BOBGOBLIN
The Twelve-Point Master Plan (MCA)
This Devo-crazed novelty act from Dallas wears uniforms and professes to be part of some kind of secret underground organization, with the Twelve-Point Master Plan as some unclassified document that makes it obvious membership doesn’t require originality or songwriting skills. And because so much of what’s supposed to be fuzzy and zippy is dopey and drab, here’s hoping the thirteenth point involves giving up.
— Andy Langer
TRIPPING DAISY
Time Capsule (Island Independent)
Seeing as it’s been two years since I Am an Elastic Firecracker (a lifetime in the now-dead alternative era), this stop-gap collection of demos and former B-sides shoulda felt a lot more piecemeal than it does. Fortunately, Dallas’ Tripping Daisy are a band better than the era belies, and with two strong Firecracker outtakes (and despite the horrid “Boobie the Clown”), this six-song, 39-minute time capsule is welcome in the face of no new product ’til 1998.
— Raoul Hernandez
BRAVE COMBO
Group Dance Epidemic (Rounder)
Huh? Haven’t the Combo already done these tunes before? And haven’t they done them more… unusually? Ya got yer “Bunny Hop,” yer “Chicken Dance,” yer “Hokey Pokey” (Twice!) What’s the gimmick? Ah, here it is in the cover’s subtitle: “Fun and Functional.” This is the group’s dance instruction album, complete with dance steps in the CD booklet. Not a bad idea, and not a bad band to learn to swing your hips to, either.
— Ken Lieck
SONS OF THE DESERT
Whatever Comes First (Epic)
Did we learn nothing from Little Texas? Surely we can’t have forgotten about Diamond Rio so quickly. Five hunky Dance Across Texas types from Waco are given a vaguely Western name, locked in a basement/studio with a copies of Steve Earle’s Guitar Town and the Brooks & Dunn catalog, and unleashed on the radio scant months later. Full of pallid boot-scooters and nearly rockin’ twangers espousing safe suburban values, Whatever Comes First thinks it’s still 1992, and people are still line dancing. Are they?
— Christopher Gray
DIZZYBLOOM
(Hourglass)
There are moments, like the chorus of “Heaven Made Me,” which indicate that this could be an interesting album. But it’s not.

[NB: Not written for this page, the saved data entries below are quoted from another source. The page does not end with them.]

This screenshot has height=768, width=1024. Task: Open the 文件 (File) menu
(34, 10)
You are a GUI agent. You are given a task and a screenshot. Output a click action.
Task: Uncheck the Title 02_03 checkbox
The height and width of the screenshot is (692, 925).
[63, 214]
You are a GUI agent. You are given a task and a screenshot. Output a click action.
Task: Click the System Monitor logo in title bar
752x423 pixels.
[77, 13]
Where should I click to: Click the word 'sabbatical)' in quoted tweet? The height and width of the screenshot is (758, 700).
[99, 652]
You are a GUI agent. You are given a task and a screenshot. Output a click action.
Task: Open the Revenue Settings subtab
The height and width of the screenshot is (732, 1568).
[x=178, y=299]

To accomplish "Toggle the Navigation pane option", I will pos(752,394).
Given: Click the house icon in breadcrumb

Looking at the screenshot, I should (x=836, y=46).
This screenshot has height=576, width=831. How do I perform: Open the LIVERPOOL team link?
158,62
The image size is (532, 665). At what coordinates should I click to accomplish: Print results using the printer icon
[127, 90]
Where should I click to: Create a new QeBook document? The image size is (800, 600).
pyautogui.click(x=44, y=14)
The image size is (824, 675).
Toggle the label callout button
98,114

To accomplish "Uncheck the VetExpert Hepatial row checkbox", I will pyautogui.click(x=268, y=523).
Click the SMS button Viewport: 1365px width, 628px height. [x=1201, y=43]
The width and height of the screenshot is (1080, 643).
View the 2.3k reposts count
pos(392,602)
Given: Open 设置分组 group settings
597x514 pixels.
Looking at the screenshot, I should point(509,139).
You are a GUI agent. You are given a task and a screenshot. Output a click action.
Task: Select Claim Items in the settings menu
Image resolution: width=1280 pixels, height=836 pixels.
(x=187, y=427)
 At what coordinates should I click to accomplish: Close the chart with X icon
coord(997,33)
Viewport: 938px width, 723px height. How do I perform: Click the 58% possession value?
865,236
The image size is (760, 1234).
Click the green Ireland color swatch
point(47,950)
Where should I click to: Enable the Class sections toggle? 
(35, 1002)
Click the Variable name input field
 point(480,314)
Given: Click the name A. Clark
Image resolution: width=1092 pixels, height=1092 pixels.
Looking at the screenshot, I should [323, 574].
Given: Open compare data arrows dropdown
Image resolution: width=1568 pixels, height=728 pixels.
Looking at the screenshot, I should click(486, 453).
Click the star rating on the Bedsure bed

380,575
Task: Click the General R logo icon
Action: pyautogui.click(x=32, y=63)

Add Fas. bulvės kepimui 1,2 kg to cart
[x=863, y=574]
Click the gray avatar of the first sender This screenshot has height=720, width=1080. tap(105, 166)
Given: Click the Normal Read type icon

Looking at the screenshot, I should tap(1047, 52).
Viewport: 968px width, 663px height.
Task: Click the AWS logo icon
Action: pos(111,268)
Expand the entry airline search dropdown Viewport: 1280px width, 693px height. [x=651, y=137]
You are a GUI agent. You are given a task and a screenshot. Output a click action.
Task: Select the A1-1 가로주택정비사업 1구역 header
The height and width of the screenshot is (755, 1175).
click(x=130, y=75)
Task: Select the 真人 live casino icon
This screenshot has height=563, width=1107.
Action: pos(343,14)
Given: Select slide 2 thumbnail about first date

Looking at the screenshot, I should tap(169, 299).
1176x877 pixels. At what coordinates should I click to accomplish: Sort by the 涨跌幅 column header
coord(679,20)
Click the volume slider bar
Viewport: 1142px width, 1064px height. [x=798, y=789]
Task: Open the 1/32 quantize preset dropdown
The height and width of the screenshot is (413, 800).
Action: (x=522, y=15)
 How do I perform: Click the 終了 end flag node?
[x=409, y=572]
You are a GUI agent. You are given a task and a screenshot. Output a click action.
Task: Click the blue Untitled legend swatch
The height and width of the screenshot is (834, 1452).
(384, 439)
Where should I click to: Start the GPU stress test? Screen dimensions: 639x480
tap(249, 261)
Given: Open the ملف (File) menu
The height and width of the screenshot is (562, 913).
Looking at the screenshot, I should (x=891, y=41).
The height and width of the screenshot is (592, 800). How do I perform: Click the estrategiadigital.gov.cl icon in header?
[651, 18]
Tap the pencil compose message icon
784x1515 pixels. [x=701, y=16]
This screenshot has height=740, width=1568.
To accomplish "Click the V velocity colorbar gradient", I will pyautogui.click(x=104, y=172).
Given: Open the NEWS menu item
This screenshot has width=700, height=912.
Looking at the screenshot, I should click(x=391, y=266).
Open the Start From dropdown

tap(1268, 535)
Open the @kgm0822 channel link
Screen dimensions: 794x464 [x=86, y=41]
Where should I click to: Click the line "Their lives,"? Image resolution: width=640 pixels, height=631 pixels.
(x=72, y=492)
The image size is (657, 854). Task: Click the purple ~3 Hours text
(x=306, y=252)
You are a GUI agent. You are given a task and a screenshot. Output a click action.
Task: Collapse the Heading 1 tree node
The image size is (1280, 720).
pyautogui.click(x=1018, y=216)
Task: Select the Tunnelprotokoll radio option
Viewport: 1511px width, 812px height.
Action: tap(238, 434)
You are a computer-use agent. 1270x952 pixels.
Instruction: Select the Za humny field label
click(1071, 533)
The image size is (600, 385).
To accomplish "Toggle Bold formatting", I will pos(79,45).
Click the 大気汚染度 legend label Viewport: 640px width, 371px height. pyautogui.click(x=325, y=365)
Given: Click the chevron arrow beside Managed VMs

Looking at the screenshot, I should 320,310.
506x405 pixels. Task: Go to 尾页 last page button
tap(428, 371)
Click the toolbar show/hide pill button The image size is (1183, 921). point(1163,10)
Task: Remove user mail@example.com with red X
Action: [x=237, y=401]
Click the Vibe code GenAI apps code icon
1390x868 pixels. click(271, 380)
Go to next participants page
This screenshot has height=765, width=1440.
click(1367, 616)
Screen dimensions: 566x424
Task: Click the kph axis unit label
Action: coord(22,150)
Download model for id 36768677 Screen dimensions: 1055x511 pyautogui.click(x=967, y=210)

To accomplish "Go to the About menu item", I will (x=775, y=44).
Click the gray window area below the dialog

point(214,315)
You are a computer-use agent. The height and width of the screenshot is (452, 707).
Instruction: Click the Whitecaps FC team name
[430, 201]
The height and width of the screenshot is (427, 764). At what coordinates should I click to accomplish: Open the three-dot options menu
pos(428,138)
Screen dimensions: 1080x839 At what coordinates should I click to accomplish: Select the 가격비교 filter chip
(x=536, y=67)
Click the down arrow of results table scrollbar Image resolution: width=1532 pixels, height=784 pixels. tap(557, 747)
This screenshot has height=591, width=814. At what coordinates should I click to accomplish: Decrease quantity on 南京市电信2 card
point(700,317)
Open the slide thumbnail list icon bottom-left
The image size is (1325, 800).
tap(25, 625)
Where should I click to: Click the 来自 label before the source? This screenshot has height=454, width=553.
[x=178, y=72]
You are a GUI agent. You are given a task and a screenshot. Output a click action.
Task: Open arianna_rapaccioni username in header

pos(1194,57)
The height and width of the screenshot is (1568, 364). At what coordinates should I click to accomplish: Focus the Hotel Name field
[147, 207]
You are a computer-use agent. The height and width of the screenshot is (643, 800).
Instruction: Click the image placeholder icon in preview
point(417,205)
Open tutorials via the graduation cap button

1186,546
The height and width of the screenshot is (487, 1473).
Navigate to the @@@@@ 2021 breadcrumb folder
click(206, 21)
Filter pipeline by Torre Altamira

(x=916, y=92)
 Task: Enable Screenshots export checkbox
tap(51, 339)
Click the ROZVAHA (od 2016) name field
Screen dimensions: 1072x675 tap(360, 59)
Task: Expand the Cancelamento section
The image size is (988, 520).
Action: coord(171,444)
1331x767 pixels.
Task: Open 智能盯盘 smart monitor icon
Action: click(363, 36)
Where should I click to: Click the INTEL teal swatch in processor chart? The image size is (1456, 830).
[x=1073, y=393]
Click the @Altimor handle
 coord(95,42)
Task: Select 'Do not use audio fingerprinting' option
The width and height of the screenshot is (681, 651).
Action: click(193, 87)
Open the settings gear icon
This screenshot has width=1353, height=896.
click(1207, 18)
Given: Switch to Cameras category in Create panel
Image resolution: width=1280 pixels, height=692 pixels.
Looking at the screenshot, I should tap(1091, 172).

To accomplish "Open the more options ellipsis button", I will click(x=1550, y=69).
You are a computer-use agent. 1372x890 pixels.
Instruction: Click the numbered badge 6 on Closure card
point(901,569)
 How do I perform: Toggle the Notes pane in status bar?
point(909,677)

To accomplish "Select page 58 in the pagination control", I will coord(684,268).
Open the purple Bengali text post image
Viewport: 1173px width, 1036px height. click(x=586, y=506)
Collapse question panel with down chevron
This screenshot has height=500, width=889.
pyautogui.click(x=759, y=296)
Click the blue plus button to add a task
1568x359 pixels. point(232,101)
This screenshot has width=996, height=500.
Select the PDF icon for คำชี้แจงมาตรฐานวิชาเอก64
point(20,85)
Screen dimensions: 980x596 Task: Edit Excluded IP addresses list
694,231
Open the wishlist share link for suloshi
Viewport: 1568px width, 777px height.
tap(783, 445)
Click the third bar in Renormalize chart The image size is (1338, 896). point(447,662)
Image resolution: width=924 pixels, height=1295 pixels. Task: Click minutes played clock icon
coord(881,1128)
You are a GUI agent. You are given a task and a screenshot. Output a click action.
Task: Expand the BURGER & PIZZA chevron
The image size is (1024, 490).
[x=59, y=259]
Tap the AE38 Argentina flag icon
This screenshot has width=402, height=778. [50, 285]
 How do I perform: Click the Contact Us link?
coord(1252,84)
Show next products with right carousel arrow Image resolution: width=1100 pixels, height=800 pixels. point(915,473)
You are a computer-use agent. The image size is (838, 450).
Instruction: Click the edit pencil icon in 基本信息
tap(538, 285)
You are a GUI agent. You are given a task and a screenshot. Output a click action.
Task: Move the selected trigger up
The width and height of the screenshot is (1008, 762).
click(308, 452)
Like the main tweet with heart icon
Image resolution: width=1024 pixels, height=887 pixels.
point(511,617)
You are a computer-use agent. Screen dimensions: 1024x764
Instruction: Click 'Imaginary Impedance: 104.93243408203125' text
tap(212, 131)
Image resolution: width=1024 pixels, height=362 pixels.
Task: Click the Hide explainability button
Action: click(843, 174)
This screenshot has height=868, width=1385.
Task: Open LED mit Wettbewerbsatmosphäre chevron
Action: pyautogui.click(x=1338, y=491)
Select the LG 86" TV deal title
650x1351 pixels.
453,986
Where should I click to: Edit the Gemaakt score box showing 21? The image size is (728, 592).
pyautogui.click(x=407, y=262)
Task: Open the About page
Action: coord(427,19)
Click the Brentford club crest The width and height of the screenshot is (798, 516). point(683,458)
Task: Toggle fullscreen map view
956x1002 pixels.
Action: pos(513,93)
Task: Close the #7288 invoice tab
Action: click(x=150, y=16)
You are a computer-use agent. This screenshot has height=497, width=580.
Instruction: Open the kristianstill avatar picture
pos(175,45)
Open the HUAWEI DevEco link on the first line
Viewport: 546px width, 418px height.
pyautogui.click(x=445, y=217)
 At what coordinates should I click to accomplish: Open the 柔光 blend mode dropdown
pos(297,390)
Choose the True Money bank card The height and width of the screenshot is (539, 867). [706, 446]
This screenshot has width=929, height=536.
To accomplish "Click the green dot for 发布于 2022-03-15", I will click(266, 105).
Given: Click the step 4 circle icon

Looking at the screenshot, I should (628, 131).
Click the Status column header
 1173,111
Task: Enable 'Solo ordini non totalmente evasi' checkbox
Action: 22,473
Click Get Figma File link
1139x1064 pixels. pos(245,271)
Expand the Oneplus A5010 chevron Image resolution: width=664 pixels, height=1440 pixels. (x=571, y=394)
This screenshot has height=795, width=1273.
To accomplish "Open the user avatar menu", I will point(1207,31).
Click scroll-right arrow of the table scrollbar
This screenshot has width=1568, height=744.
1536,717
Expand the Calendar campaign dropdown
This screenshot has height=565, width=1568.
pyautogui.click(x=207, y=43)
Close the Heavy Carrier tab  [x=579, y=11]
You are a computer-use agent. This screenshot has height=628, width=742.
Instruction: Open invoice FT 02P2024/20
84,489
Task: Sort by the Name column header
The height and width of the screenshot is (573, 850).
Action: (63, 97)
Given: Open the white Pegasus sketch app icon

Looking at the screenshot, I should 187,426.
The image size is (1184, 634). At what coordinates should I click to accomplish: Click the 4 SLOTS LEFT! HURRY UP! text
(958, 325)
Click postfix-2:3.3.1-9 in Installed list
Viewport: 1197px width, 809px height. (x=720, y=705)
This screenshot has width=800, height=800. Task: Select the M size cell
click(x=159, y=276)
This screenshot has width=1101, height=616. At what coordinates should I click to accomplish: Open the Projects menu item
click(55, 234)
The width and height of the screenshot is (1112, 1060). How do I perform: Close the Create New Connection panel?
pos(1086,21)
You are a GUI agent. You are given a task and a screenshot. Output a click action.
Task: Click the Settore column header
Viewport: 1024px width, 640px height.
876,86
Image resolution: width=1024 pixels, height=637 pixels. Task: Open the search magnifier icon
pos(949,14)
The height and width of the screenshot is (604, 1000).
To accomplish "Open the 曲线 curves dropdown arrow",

Those snapshots of innovation are replaced by far more obvious tele-tunes like “I’m Afraid” with its oh-so-contradictory “I don’t like guns, it’s a shame that I have one.” The production is sparkling, and the harmonies nice, but this melodramatic action-sequence-rock is better-placed behind a Silk Stalkings episode than on a stereo.
— Christopher Hess
THE TOMORROW PEOPLE
Golden Energy (Slab/Last Beat)
Finally, a Dallas buzz act comes fully realized with a debut that’s easily the city’s most adventurous, profound, and well-conceived experiment in years. And if that’s saying a lot, it’s only because Golden Energy does too — via smart pop structures and punk aesthetics that feature just the right dose of unobtrusive samples, synthesizers, and ambient noise. Think Radiohead meets Tripping Daisy or a Prodigy/Toadies clash. In fact, just think about buying it immediately.
— Andy Langer
JOE SATRIANI, ERIC JOHNSON, STEVE VAI
G3 Live in Concert (Epic)
Museum piece for G3 concert veterans, guitar magazine subscribers, and locally, Johnson completists; all three guitarists are their technically wondrous selves (Vai edges Johnson with Satch coming in third), and the final jam (“Going Down,” “Red House,” and “My Guitar Wants to Kill Your Mama”) is hot. On the whole, though, things are a little staid. A trio of guitarists known for their studio proficiency? Bet there’s no overdubs here.
— Raoul Hernandez
THE ASYLUM STREET SPANKERS
Live (Watermelon)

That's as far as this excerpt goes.